İçinde yaşadığımız çağda, insanlık bir büyük yanılgının pençesinde: Görünmek, olmak'tan daha kıymetli hale geldi.
İçinde yaşadığımız çağda, insanlık bir büyük yanılgının pençesinde: Görünmek, olmak'tan daha kıymetli hale geldi.
KAYHAN İNCEOĞLU
İnsanlar, gerçekte ne olduklarından çok nasıl göründükleriyle uğraşıyor. İşte bu yüzden meydanlar insanla dolu ama sahicilik çorak; dostluklar kalabalık ama güven yalnız; sözler bol ama samimiyet kıt.
Dik Durmak: Rüzgra Karşı İrade
Bugün insanı eğmeye çalışan en büyük güç, menfaattir. İş hayatında, siyaset sahnesinde, dost meclislerinde… Çoğu kişi, doğrularını menfaat uğruna terk ediyor. Haklının yanında durmak yerine güçlüden yana saf tutuyor. Oysa dik durmak, rüzgra rağmen iradeyi eğmemektir. Tarih, alkışlarla değil; baskıya rağmen doğruda duranların adıyla yazılır. Dik duran insan, kaybetse de kazanır; çünkü kaybettiği yalnızca menfaat olur, kazandığı ise onur.

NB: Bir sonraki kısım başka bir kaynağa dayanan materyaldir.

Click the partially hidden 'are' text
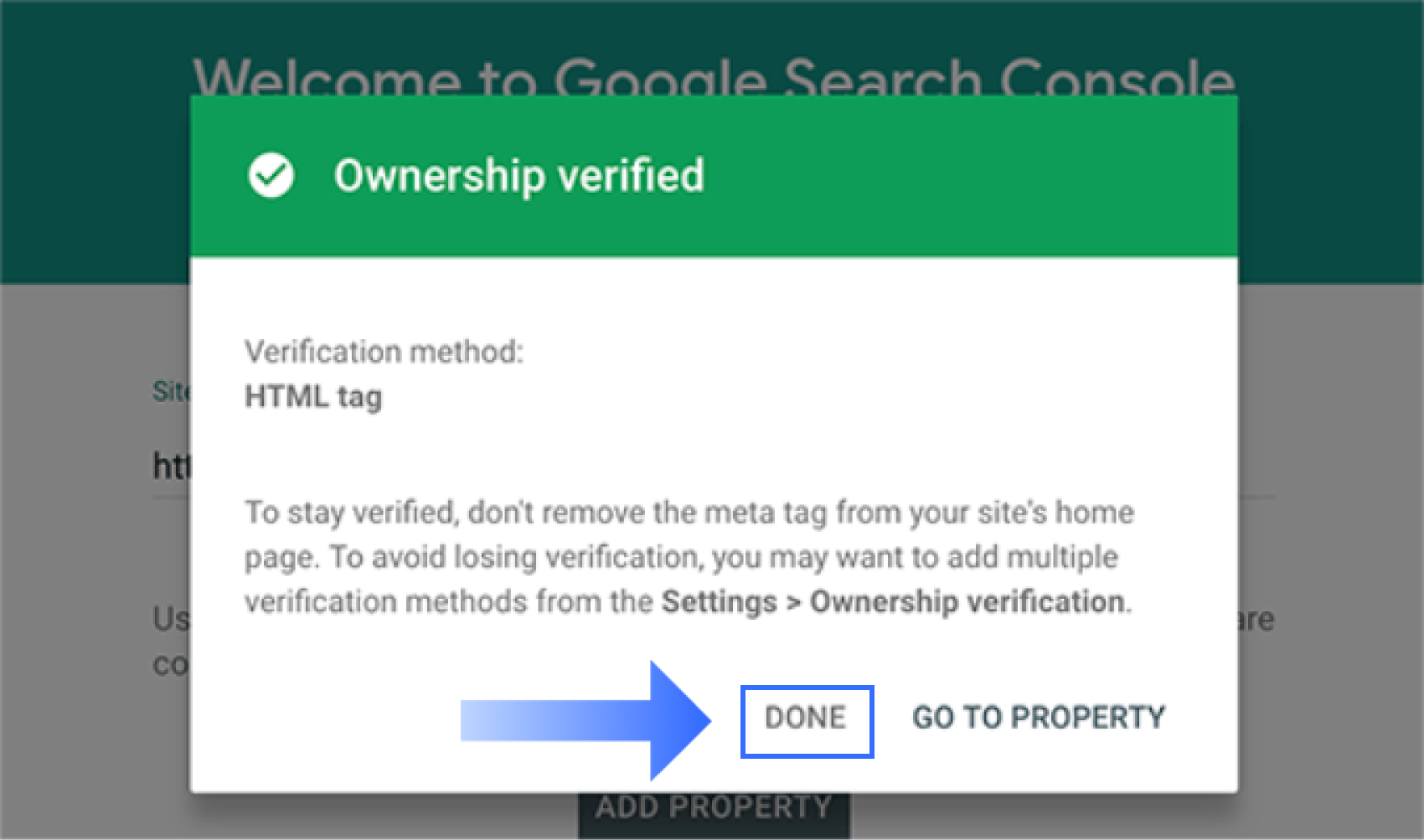Viewport: 1424px width, 840px height. tap(1256, 620)
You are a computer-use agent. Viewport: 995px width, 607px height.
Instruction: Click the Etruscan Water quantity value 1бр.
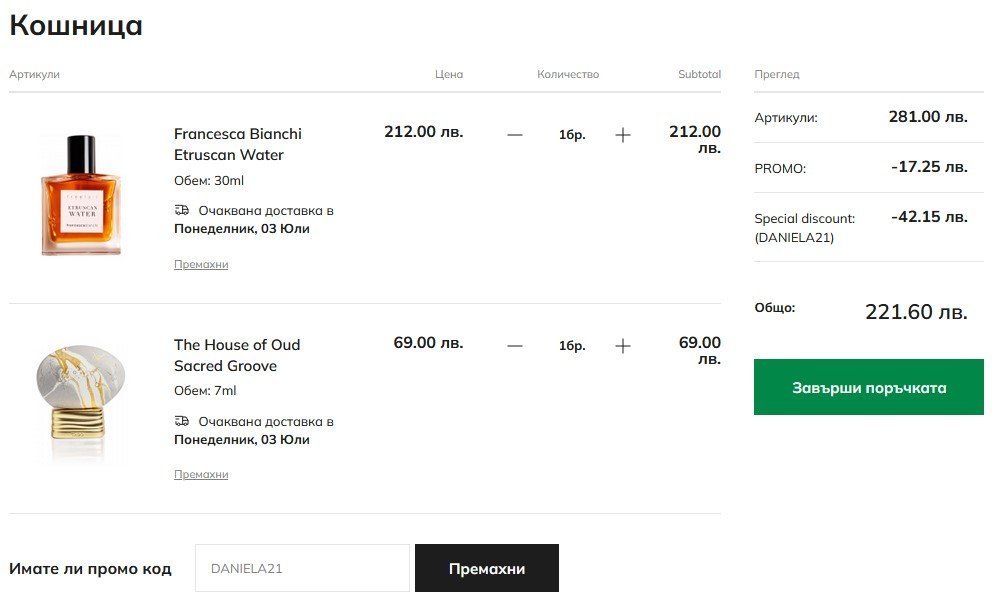572,135
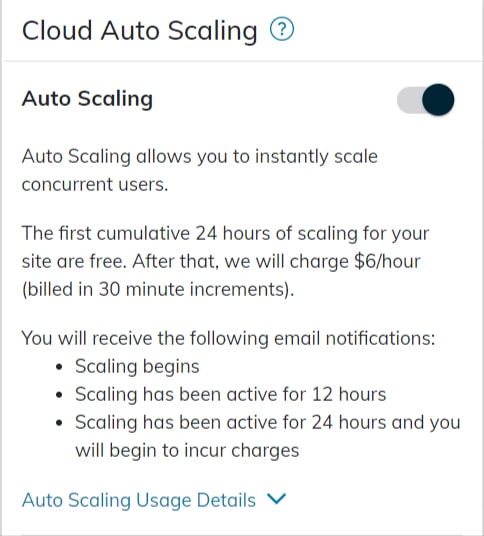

Adam Olmak: Çıkarın Değil Değerin Adamı
Bugün nice insan 'adamım' diye geziyor ama sözünde durmuyor, emanete sahip çıkmıyor, bir çıkar ilişkisi bozulduğunda dostlukları da bir kalemde siliyor. Siyasette, menfaat bitince dostlar düşmana dönüşüyor. İş hayatında, kazanç paylaşılmadığında kardeşlik unutuluyor. Dostluklarda, sahte gülüşler gerçek sadakatin yerini alıyor.

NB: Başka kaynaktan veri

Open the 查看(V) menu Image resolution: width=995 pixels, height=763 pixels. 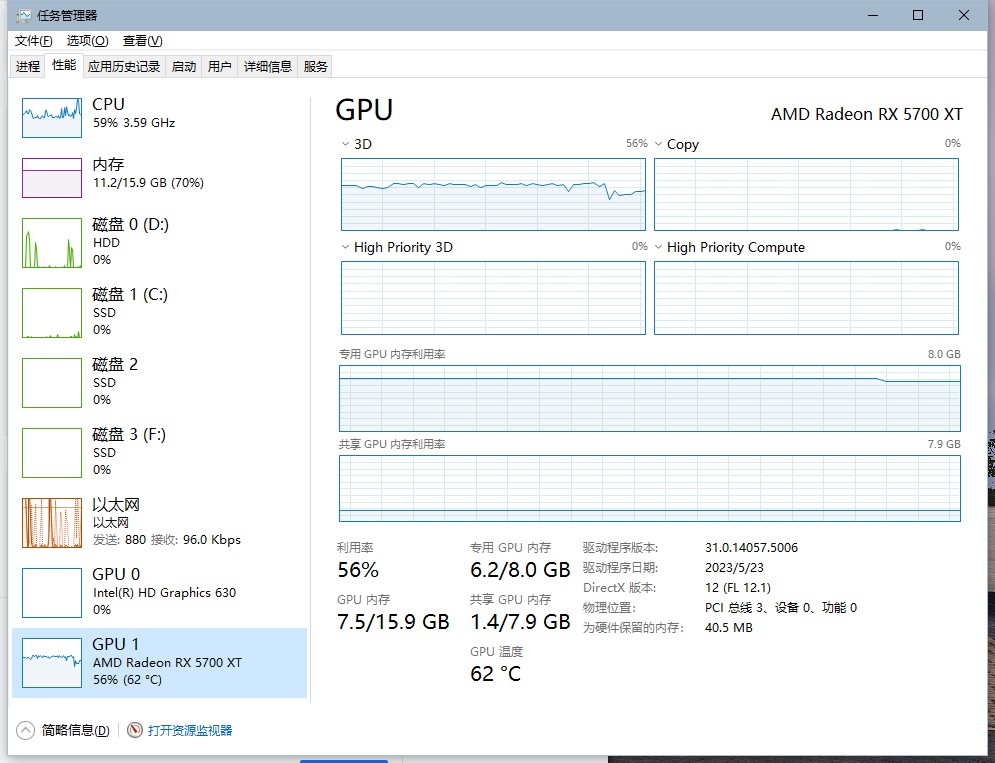click(142, 41)
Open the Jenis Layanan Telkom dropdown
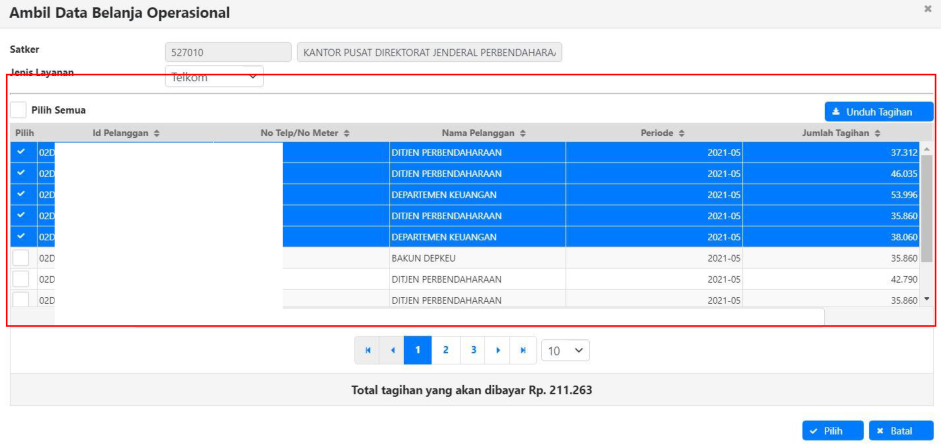The height and width of the screenshot is (447, 941). click(x=214, y=76)
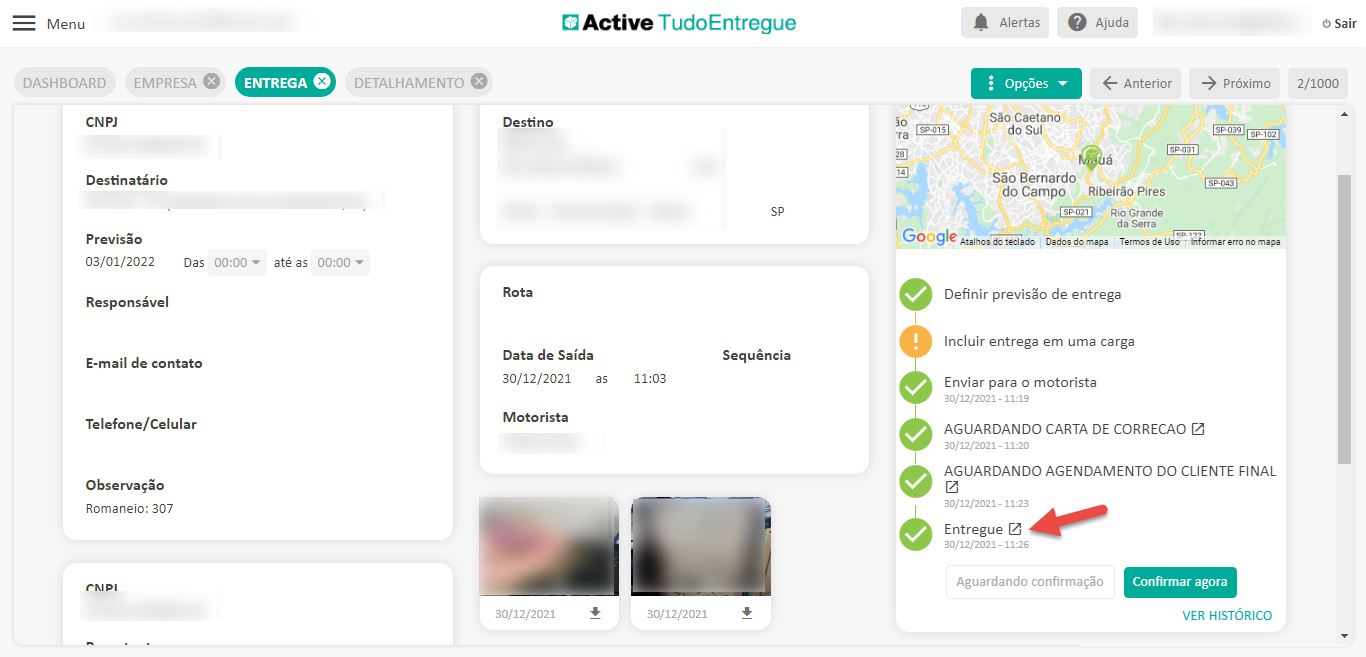Viewport: 1366px width, 657px height.
Task: Open the VER HISTÓRICO link
Action: pyautogui.click(x=1227, y=616)
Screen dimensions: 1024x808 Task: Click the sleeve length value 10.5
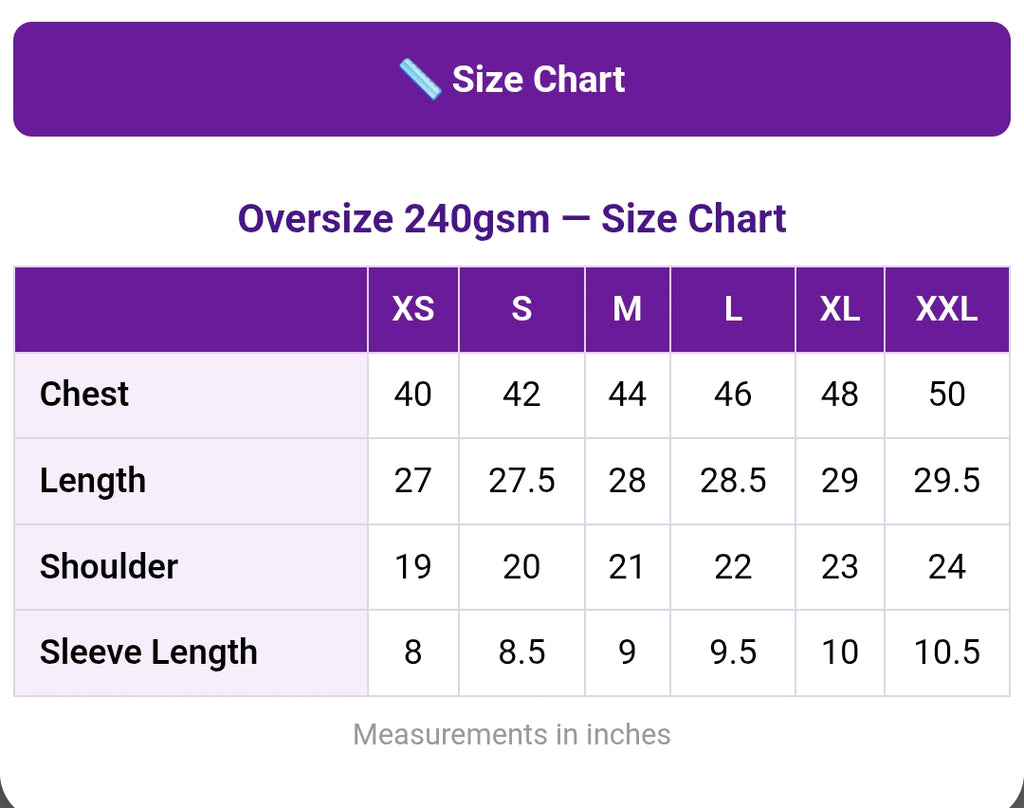(x=947, y=653)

Gerçek adam; menfaatin adamı değil, değerin adamıdır. Yanında değilken bile güvenilendir. Adamlık, kalabalıklarda güçlü görünmek değil; yalnızken bile eğrilmemektir.
Kaliteli Olmak: Gösterişte Değil Özde
Kalite bugün pahalı kıyafetlerde, gösterişli arabalarda, sahte tevazularla süslenmiş toplantılarda aranıyor. Oysa kalite; nezakette, tutarlılıkta, merhamette gizlidir. Kaliteli insan, çıkar için değil, vicdan için konuşur. Sahtelik ve gösteriş çağında kaliteyi korumak, çamurun içinde açan bir nilüfer kadar zordur. Ama işte o yüzden değerlidir. Çünkü maskeler düşünce geriye kalan tek şey, insanın gerçek kalitesidir.
Toplumsal Çöküşün Kaynağı
Bugün toplumların çöküşü; yoksulluktan değil, adamlığın tükenmesindendir.

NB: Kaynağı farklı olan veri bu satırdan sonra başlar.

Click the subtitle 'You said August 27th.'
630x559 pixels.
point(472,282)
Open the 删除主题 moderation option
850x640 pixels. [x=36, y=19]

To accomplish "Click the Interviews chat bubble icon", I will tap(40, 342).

Siyasette sözler çok ama samimiyet yok., İş dünyasında projeler büyük ama güven küçük. Dostluklar Çok Ama Güvensizlik Had Safhada. Dostluklarda kahkahalar bol ama vefa yok.
Bizi tüketen yokluk değil, riyanın çokluğudur.
Son Söz: Sahici Bir İz Bırakmak
Her insan bu hayattan göçerken ardında bir iz bırakır. Kimisi izi toz gibidir, esen rüzgrla kaybolur. Kimisi izi kaya gibidir, asırlar geçse de silinmez. İşte o kalıcı izi bırakabilmenin yolu; dik durmak, adam olmak ve kaliteli yaşamaktır.
Çünkü riya ile süslenmiş bir ömür, kalabalıklarda alkış alsa da tarihin sessiz sayfalarında kaybolur. Ama sahici bir yürek, yalnız kalsa da ardında yankı bırakır.
Unutulmamalıdır: Toplumları değiştiren maskeli kalabalıklar değil; sahici duran azınlıklardır.